* **Data in this exercise**:
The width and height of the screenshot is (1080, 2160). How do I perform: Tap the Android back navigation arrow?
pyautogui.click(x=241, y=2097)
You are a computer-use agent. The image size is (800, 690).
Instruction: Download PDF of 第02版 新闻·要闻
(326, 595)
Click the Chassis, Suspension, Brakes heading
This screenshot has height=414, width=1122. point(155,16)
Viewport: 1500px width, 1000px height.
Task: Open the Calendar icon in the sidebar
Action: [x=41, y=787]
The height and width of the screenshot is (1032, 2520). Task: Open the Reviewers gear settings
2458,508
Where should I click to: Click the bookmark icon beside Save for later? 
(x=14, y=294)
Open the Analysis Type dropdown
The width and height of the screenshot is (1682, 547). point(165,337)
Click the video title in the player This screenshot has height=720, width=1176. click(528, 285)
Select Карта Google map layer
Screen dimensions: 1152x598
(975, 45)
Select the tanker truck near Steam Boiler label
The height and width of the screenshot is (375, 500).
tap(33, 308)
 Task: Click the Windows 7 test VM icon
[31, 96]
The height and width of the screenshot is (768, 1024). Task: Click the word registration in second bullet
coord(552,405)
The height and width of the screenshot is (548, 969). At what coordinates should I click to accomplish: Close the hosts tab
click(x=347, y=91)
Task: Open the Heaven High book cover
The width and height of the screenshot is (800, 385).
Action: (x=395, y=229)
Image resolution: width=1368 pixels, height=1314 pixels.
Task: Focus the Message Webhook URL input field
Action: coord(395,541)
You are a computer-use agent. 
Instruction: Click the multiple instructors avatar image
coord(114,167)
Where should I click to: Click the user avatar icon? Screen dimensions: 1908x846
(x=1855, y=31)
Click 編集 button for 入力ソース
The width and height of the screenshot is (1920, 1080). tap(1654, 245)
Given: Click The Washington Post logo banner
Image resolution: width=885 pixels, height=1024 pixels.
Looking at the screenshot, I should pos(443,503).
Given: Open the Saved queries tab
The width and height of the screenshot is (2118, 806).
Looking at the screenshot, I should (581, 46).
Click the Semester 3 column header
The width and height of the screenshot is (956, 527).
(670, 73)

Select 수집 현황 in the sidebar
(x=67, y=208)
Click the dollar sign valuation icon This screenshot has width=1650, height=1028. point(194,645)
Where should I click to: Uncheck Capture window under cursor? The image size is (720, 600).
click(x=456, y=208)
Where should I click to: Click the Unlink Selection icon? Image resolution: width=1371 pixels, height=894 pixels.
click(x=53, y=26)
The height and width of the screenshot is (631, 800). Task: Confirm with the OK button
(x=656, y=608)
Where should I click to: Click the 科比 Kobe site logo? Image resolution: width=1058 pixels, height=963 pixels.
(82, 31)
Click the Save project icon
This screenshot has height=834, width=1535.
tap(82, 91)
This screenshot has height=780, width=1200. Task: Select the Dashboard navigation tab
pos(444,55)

* **Work to complete**: Find each line in the records holding the string "Given" and show it.

* **Response to this task**:
Given: Click The Washington Post logo banner
Given: Open the Saved queries tab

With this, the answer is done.